Calls on World Leaders to Bring Benefits of Information to All

Geneva, 10 December — ITU Secretary-General and Secretary-General of the Summit Yoshio Utsumi appealed to world leaders to share the bounty of powerful information and communication technologies (ICT) with the most impoverished economies, and to shape their use for a better world.

“Today, information is a source of power and a route to riches. God gave us the power to see and hear. Our parents and teachers taught us to read and write and to use information to make sense of the world around us. Now, the power of information and communication technology is removing the boundaries of time and space, which have long kept us apart,” he said at the opening of the World Summit on the Information Society. 

“But too many people in the world are deprived of access to information and to the tools for accessing it.
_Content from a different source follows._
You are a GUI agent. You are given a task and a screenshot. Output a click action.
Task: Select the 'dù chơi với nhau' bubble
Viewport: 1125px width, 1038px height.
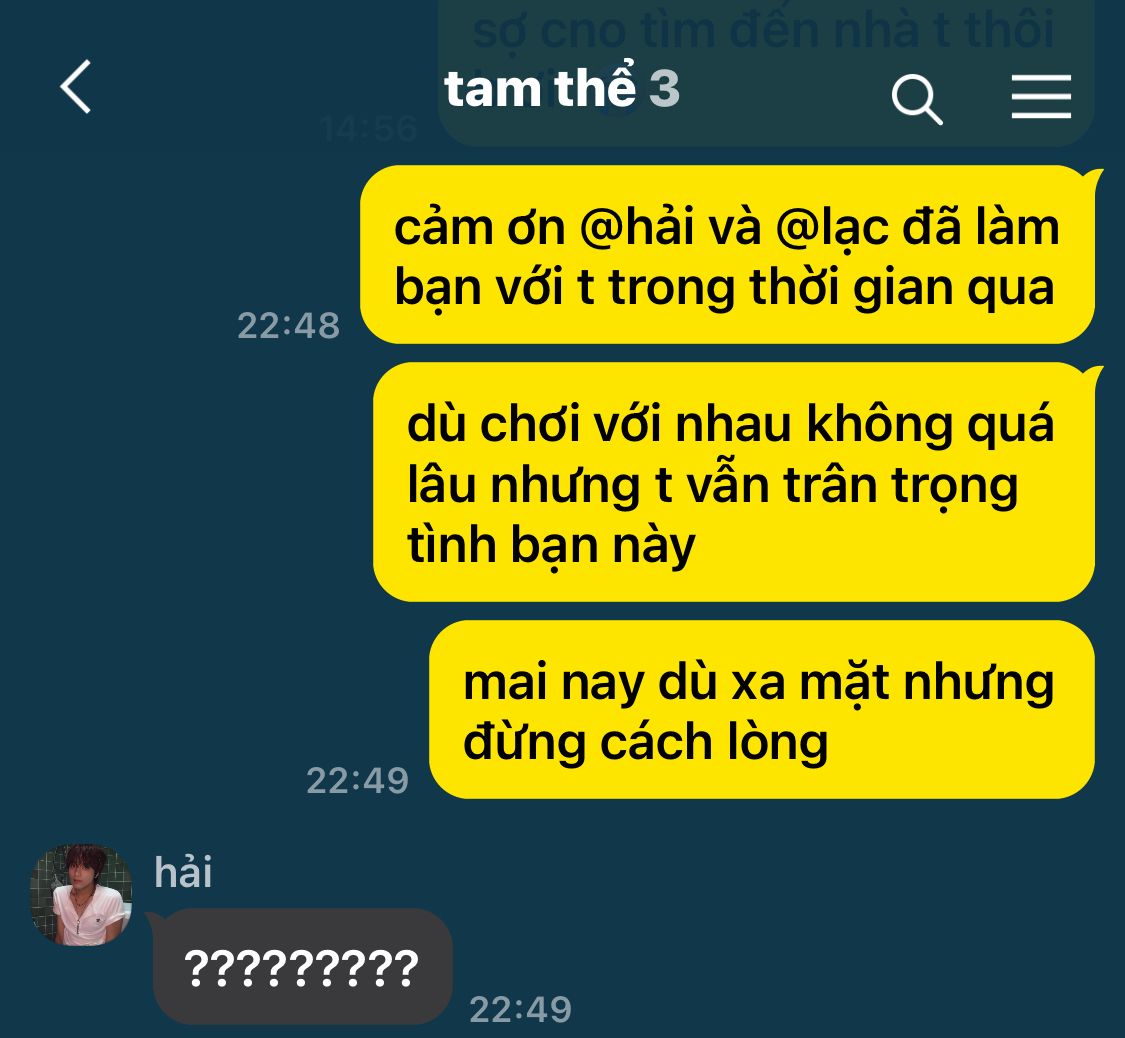(733, 482)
Until we address the injustices of the digital divide, we cannot embrace the promise of cyberspace with a clear conscience. The Summit provides us with a unique opportunity to develop a shared vision of the emerging information society while addressing today’s problems.”

The mass of information and knowledge increasingly at our disposal should serve some greater purpose like peace, democracy and freedom, Mr Utsumi added.

With 54 countries poorer than they were in 1990, ICTs have a key role to play in creating a more prosperous world.

For the next three days, leaders from government, science, civil society, industry and media will work tirelessly to forge global commitments on ways to harness today’s powerful tools for pressing global needs like illiteracy and poverty.

The summit organized under the patronage of UN Secretary-General Kofi Annan, is spearheaded by the UN’s telecommunication agency — the International Telecommunication Union.

“From trade to telemedicine, from education to environmental protection, we have in our hands, on our desktops and in the skies above the ability to improve standards of living for millions upon millions of people. But an open, inclusive information society that benefits all people will not emerge without sustained commitment and investment. We look to you, the leaders assembled here, to produce those acts of political will,” Mr Annan said.

Political leaders from more than 175 countries are gathering at the Summit from December 10-12 to endorse a shared vision in the Declaration of Principles and to commit to a Plan of Action which will lay out a roadmap for targets and benchmarks to turn this vision into reality.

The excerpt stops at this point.